第10話 キャンプ
田舎を走る直線のハイウェイを、アメ車は走っていく。
「しばらくこのまま道なりだな」
ユウが運転しながら地図を見て云う。
「もうしばらく政府の駒がいるエリアには入らない。武器を置いても大丈夫だろう」
「そりゃあいいや」
ショーイチが安全装置を掛けて、サブマシンガンを膝の上に置いた。ゴローもショットガンを脇に置く。
「あぁ、緊張したぁ……」
「俺もぉ……」
ショーイチとゴローが、深くため息をついて云う。
「無理もないな。異世界に来て、本物の銃を持って戦うなんてまずあり得ないことだからな」
「私たちはもう慣れましたが、ゴローさんとショーイチさんは初めてでしたね」
マリアが云う。
「そうだな。もう少し走ったら、どこかで休憩しようか」
ユウはアクセルを踏み込んだ。戦闘機の計器類のようなスピードメーターの針が動き、タコメーターはレッドゾーンにまで針が動いていく。アメ車は速度を上げていき、オーバースピードで走って行った。
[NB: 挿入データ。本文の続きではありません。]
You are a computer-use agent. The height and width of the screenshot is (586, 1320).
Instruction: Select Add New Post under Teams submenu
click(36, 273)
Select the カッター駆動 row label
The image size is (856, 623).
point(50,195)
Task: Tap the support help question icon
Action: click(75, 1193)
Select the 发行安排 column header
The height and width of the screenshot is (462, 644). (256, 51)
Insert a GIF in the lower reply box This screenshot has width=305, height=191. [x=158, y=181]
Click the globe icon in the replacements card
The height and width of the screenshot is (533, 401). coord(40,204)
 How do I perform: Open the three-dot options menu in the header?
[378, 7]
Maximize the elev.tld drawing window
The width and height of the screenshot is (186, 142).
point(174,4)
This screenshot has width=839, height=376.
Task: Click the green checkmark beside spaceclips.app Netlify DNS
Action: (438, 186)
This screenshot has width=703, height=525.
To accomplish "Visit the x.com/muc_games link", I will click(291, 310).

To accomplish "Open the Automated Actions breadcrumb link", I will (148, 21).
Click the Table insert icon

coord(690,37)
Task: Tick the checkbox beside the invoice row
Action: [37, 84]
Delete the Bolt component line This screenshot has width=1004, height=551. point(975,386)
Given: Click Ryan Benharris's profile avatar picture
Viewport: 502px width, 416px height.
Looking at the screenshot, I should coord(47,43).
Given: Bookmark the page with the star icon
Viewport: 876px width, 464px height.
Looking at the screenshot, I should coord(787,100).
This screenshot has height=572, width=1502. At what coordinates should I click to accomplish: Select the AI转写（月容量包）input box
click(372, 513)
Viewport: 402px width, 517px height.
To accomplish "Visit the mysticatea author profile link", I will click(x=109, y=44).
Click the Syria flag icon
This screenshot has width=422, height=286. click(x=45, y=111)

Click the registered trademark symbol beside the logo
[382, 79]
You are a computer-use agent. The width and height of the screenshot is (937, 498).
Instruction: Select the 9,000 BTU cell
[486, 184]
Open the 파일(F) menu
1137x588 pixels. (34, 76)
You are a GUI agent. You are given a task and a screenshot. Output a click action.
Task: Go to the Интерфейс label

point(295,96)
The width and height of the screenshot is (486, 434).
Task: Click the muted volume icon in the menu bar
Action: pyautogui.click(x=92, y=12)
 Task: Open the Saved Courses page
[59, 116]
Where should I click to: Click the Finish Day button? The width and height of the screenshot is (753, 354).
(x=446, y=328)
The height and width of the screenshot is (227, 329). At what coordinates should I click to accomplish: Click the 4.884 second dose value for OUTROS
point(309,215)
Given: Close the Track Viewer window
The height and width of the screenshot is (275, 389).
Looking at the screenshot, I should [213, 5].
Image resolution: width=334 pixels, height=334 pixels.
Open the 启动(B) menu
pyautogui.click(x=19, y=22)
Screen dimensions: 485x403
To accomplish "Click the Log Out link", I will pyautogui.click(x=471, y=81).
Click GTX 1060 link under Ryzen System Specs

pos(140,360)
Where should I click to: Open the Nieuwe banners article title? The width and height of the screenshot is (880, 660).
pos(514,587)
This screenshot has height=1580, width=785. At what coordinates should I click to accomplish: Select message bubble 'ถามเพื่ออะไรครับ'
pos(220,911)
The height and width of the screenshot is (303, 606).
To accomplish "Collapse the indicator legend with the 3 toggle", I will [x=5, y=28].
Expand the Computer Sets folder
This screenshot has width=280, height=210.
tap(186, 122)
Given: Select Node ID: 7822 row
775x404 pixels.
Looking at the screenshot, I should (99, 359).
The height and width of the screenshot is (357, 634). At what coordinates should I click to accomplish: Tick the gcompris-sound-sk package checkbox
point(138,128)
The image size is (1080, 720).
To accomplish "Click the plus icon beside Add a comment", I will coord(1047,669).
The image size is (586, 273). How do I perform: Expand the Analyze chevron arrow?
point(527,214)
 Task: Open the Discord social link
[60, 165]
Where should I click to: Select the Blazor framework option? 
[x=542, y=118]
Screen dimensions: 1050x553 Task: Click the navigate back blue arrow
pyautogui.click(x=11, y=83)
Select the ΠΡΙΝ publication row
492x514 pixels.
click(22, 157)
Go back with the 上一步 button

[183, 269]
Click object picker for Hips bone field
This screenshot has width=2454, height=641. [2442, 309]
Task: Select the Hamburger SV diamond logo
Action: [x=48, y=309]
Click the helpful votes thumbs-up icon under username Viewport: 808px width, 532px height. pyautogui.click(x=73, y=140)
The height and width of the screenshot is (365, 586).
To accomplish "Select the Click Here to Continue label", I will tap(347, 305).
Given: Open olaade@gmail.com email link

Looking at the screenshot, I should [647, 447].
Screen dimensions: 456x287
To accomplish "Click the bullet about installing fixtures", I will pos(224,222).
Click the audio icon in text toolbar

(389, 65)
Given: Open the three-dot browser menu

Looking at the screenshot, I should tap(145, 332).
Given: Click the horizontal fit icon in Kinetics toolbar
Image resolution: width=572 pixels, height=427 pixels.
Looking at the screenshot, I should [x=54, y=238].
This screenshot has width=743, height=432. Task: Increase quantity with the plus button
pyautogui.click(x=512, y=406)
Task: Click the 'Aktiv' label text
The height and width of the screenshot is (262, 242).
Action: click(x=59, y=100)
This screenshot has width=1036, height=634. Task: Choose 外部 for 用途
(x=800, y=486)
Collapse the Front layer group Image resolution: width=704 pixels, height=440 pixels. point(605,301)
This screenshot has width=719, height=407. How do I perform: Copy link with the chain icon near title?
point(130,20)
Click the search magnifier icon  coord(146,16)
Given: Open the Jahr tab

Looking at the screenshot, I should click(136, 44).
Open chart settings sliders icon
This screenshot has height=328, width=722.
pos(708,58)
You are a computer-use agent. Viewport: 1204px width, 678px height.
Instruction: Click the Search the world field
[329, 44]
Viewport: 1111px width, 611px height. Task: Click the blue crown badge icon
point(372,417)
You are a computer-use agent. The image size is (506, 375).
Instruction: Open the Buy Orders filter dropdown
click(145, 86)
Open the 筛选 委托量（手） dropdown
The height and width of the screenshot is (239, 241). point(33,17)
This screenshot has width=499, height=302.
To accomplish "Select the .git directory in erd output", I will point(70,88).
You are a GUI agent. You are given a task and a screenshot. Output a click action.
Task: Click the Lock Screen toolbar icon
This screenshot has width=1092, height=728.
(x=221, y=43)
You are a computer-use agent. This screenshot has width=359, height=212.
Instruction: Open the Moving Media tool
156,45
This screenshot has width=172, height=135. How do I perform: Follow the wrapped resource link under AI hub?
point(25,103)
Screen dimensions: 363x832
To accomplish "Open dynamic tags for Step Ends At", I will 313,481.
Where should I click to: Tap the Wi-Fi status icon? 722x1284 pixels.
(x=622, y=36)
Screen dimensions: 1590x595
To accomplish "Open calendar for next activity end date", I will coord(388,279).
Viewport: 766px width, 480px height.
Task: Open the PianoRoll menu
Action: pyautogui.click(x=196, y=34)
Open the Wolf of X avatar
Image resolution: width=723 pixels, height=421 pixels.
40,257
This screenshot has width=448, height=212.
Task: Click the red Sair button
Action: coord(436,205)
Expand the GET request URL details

しばらく走っていき、広い公園を見つけた。ユウは、誰もいないことを確認すると、アメ車を公園の中に乗り入れ、広場の真ん中でアメ車を駐車した。
「ふぅ、結構移動したな」
ユウはパーキングブレーキをかけながら云う。
「大丈夫なのか? こんなところに駐車しても」
「いいじゃん。誰もいないし、駐車場もないんだし」
ユウはそう云うと、アメ車のエンジンを切り、キーを抜いてアメ車から降りた。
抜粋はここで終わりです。